━━━ MATERIAL SHOWN ━━━
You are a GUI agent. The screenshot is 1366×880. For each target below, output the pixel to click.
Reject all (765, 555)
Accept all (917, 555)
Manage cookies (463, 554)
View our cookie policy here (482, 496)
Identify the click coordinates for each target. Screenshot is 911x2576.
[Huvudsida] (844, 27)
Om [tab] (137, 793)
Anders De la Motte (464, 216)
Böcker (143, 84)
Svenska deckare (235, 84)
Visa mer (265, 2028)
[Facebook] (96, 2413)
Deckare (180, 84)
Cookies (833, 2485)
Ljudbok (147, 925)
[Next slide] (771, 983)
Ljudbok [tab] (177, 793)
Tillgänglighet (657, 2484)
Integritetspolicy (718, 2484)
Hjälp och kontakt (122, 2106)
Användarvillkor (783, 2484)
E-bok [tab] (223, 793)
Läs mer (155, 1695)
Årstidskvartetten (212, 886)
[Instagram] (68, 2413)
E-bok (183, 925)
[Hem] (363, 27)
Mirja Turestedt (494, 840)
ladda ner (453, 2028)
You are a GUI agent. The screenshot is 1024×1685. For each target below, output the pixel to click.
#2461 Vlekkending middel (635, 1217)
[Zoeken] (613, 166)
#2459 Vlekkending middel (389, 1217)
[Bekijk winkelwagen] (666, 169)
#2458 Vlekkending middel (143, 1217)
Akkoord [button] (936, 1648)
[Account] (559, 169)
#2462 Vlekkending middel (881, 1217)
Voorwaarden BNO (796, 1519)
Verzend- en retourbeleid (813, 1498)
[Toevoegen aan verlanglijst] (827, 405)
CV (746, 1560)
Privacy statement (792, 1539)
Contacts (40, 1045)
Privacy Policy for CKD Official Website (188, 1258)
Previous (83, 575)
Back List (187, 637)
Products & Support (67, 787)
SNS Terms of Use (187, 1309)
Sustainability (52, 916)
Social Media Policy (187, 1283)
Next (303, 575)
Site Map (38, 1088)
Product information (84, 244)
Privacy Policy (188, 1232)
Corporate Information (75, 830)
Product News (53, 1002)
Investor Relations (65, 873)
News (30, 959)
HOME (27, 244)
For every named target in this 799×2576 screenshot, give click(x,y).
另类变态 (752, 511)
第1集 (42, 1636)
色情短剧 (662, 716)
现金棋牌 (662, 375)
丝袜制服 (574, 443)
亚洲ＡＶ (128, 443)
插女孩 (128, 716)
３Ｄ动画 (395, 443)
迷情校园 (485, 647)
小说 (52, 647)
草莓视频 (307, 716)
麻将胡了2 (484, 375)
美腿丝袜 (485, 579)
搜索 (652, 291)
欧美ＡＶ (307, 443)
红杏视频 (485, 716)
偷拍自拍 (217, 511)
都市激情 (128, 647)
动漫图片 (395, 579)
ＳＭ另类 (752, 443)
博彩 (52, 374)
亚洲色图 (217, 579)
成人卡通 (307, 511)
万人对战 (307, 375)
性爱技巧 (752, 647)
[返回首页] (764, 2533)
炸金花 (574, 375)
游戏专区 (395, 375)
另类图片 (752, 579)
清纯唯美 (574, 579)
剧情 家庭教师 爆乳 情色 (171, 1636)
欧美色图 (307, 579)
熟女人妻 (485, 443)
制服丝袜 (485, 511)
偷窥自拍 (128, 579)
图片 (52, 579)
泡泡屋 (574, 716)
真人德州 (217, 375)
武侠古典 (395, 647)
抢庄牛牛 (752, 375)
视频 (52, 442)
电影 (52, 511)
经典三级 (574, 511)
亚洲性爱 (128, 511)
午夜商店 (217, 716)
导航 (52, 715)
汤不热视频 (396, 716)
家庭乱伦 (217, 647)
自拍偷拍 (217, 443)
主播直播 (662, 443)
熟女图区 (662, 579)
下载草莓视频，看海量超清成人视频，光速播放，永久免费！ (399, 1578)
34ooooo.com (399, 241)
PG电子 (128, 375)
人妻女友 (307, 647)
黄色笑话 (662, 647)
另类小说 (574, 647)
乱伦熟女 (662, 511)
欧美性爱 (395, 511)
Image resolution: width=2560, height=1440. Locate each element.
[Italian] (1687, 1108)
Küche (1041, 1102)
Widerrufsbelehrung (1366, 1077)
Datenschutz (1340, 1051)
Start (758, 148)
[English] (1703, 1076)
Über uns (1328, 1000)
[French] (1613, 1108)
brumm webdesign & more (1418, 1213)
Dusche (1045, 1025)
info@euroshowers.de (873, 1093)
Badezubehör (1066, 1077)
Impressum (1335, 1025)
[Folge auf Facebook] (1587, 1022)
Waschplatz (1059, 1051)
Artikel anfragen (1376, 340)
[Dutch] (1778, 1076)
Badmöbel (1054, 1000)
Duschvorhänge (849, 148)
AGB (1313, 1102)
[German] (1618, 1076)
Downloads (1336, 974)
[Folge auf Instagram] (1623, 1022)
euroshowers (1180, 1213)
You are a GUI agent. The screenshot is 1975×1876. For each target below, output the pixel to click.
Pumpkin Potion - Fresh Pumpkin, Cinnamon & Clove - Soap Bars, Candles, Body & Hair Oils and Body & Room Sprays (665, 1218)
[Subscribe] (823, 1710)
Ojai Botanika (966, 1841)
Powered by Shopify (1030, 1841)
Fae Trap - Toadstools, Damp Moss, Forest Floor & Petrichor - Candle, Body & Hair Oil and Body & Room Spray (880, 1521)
━━━
YOUR TASK: Extract from the material all lines containing the string "target".

RESULT OF THIS TASK:
You are a GUI agent. The screenshot is 1366×880. For each target below, output the pixel to click.
Identify the click coordinates for each target. Screenshot is 911x2576.
You are a GUI agent. The screenshot is 1024×1685. For each target below, output the pixel to click.
For every named target in this 799×2576 screenshot, give click(x,y).
You are a GUI agent. The screenshot is 1975×1876. For each target below, output the pixel to click.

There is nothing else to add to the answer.